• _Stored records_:
□ □ □ □
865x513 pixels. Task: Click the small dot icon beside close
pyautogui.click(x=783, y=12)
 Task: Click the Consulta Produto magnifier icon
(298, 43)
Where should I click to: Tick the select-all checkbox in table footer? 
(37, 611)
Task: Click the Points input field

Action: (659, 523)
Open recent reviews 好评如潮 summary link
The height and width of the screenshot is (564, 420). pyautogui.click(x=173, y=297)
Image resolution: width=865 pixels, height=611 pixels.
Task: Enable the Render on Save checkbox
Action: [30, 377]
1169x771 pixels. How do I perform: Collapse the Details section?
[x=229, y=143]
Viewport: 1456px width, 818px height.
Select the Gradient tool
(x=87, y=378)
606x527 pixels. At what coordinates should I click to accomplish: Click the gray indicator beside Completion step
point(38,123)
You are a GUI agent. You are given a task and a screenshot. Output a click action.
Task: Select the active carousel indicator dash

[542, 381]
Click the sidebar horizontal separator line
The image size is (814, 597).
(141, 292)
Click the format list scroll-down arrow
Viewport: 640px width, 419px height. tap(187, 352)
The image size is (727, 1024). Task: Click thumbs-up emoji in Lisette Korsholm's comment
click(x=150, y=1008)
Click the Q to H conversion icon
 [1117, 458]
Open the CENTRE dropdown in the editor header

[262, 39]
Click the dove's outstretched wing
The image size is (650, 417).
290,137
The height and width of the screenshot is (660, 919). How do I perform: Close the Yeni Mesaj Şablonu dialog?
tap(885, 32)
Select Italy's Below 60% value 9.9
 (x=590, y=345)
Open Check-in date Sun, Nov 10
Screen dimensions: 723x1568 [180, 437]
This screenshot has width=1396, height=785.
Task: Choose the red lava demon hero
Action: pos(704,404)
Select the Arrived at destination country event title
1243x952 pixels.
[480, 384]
□ □ □ □
• _ASSIGNMENT_: Your answer should consist solely of the lines above from the line with "Open recent reviews 好评如潮 summary link" to the line with "Viewport: 1456px width, 818px height.", both included, reproduced exactly.

• _ANSWER SPACE_:
Open recent reviews 好评如潮 summary link
The height and width of the screenshot is (564, 420). pyautogui.click(x=173, y=297)
Image resolution: width=865 pixels, height=611 pixels.
Task: Enable the Render on Save checkbox
Action: [30, 377]
1169x771 pixels. How do I perform: Collapse the Details section?
[x=229, y=143]
Viewport: 1456px width, 818px height.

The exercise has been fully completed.